Stored data entries:
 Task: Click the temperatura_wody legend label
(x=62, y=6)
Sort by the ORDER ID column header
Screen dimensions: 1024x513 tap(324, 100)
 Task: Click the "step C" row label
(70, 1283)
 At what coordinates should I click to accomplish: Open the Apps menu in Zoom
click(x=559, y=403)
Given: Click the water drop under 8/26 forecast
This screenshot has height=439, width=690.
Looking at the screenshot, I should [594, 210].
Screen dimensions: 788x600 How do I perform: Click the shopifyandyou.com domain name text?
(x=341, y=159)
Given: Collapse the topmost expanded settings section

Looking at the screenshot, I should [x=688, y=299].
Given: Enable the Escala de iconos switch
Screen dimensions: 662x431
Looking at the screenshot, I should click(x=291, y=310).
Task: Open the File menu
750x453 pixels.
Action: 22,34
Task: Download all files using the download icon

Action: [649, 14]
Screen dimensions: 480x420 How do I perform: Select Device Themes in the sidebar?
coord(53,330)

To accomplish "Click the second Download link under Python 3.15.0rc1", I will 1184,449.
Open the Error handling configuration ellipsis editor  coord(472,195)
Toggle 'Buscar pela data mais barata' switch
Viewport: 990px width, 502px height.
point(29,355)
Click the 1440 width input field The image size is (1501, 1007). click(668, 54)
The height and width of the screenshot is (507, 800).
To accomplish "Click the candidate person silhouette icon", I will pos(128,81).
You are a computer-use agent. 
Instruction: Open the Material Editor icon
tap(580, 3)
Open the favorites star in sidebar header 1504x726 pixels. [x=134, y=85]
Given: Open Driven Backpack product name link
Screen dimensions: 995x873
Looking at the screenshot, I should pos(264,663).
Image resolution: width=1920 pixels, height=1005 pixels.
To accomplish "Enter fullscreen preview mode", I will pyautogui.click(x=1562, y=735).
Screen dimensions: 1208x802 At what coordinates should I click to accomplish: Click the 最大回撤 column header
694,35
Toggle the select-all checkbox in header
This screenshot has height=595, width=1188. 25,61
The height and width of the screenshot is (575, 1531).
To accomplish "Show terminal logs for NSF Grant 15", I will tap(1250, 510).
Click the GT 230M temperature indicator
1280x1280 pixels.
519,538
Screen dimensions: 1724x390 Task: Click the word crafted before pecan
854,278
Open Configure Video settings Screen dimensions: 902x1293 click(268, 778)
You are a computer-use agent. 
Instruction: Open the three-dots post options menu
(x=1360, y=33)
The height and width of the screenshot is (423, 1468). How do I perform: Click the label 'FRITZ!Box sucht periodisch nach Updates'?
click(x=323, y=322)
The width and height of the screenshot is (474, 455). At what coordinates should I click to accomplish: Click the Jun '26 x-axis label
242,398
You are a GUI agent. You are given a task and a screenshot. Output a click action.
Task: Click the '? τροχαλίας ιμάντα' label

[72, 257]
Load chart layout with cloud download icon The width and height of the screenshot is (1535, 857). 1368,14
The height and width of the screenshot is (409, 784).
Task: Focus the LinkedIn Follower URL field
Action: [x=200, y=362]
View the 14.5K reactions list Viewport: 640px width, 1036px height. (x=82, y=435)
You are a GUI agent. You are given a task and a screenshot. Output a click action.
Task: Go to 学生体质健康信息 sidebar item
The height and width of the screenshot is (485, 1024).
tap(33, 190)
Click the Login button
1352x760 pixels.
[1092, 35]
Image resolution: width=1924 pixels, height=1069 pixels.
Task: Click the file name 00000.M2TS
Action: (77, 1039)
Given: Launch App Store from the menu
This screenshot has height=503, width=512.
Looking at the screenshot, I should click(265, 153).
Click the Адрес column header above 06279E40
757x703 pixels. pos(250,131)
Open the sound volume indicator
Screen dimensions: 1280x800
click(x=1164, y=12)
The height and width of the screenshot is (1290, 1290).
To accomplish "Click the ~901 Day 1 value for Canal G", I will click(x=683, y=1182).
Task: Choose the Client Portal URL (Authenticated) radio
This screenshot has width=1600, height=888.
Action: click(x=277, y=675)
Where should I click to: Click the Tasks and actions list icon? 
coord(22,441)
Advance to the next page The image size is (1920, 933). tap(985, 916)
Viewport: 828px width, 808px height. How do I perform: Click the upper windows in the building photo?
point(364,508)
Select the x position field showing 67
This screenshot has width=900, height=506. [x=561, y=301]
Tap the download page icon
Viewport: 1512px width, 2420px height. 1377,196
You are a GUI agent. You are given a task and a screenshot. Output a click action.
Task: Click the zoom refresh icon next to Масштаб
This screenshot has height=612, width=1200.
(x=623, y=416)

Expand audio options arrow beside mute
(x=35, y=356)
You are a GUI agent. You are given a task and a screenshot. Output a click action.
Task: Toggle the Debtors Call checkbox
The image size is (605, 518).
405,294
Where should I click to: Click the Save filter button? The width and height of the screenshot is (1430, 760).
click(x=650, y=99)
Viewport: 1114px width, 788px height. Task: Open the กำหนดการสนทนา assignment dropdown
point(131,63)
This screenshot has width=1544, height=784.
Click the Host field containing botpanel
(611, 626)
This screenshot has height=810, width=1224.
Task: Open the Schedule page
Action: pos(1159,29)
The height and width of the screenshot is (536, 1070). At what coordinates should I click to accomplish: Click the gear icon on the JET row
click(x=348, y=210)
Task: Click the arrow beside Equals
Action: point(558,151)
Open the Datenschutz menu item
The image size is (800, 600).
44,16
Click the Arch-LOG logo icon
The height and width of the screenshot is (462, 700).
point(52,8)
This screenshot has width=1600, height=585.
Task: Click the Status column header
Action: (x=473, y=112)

**Exercise objective:**
Only the lines from the one containing "The image size is (605, 518)." through the last line of the records are to be set down, exactly as they appear.

**Task output:**
The image size is (605, 518).
405,294
Where should I click to: Click the Save filter button? The width and height of the screenshot is (1430, 760).
click(x=650, y=99)
Viewport: 1114px width, 788px height. Task: Open the กำหนดการสนทนา assignment dropdown
point(131,63)
This screenshot has width=1544, height=784.
Click the Host field containing botpanel
(611, 626)
This screenshot has height=810, width=1224.
Task: Open the Schedule page
Action: pos(1159,29)
The height and width of the screenshot is (536, 1070). At what coordinates should I click to accomplish: Click the gear icon on the JET row
click(x=348, y=210)
Task: Click the arrow beside Equals
Action: point(558,151)
Open the Datenschutz menu item
The image size is (800, 600).
44,16
Click the Arch-LOG logo icon
The height and width of the screenshot is (462, 700).
point(52,8)
This screenshot has width=1600, height=585.
Task: Click the Status column header
Action: (x=473, y=112)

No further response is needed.